Work instructions: The response must be made up of the lines in the entries below that contain "agent".

Supplied records:
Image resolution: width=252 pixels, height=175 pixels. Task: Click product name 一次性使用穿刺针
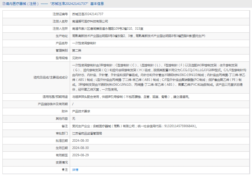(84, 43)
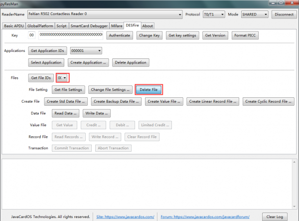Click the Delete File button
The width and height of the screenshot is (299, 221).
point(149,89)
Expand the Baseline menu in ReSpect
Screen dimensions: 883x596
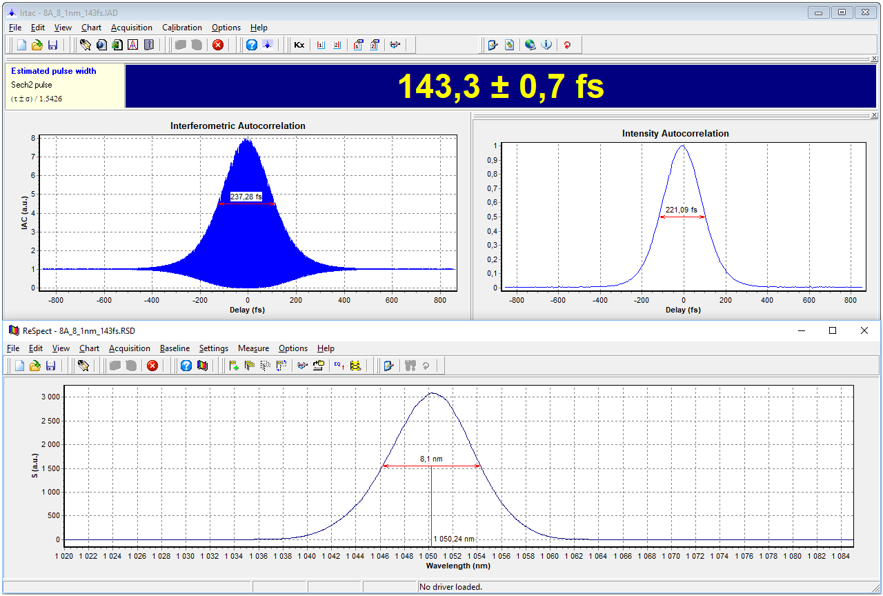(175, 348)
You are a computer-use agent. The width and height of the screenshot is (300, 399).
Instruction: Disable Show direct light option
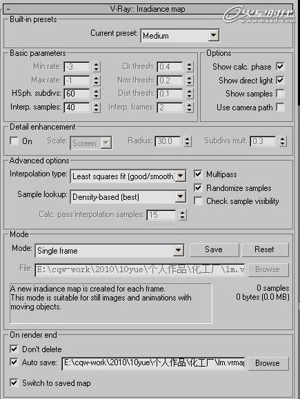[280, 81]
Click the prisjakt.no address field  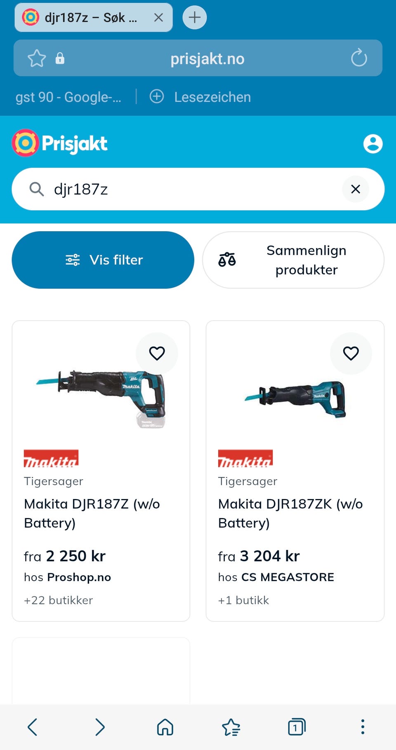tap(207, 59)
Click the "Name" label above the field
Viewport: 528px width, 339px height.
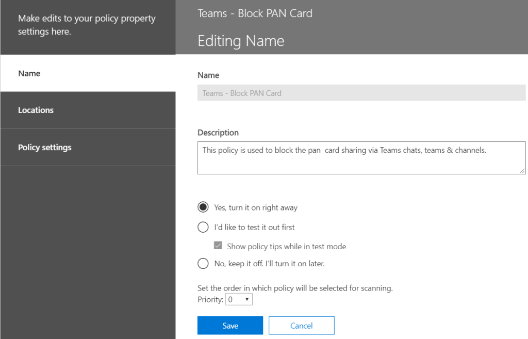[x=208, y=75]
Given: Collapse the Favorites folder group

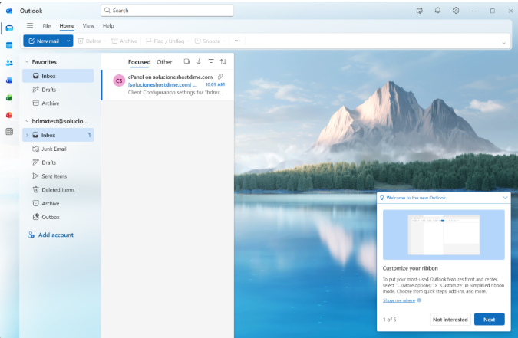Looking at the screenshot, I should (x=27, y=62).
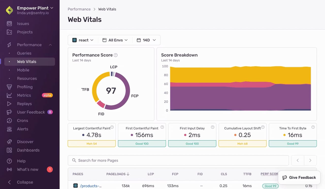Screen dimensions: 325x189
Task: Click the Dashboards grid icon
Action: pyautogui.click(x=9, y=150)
--
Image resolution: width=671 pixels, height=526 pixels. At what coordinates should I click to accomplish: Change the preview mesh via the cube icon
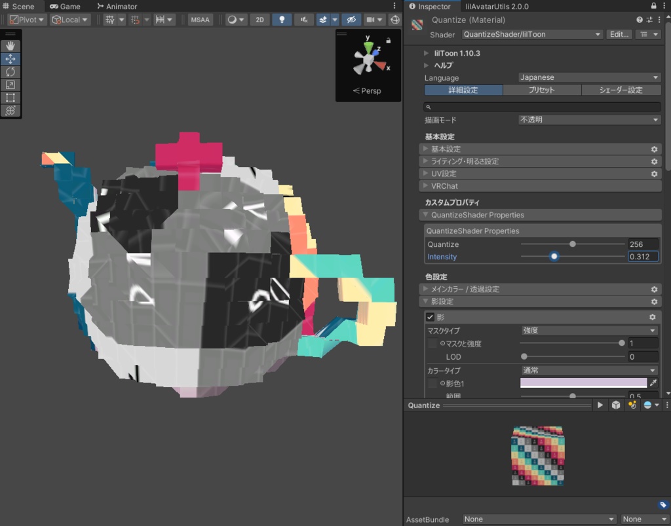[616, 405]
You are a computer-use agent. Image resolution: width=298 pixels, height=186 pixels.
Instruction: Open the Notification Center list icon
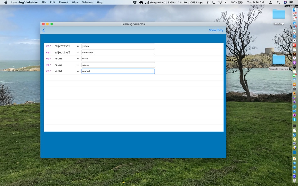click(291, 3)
...
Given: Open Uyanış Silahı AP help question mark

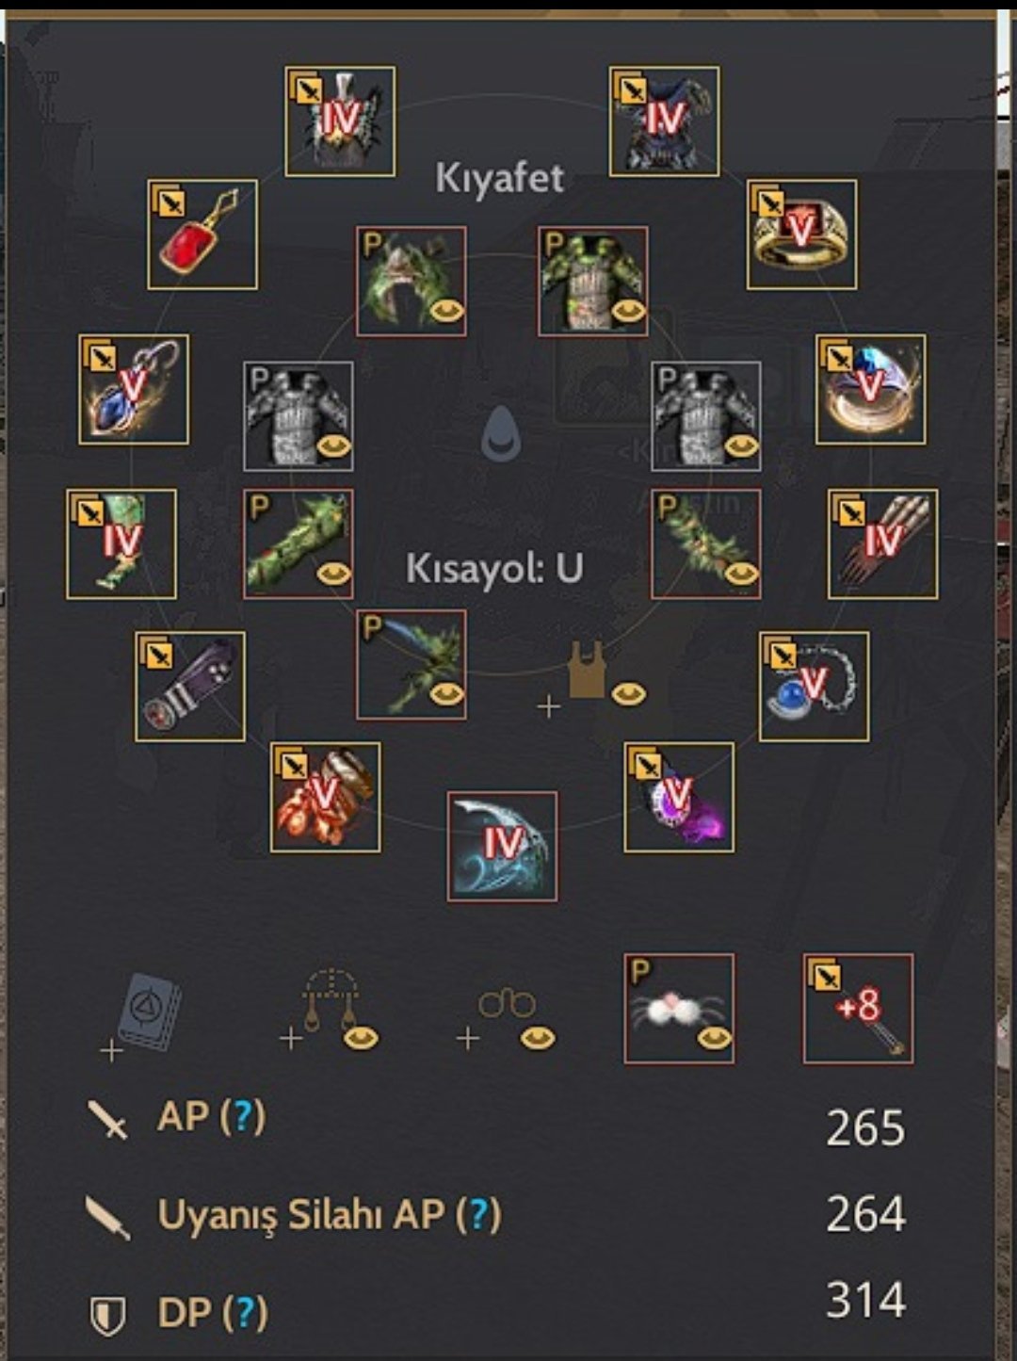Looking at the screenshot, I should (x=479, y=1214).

Solution to this problem:
You are a computer-use agent. The width and height of the screenshot is (300, 399).
You are a computer-use agent. Image resolution: width=298 pixels, height=186 pixels.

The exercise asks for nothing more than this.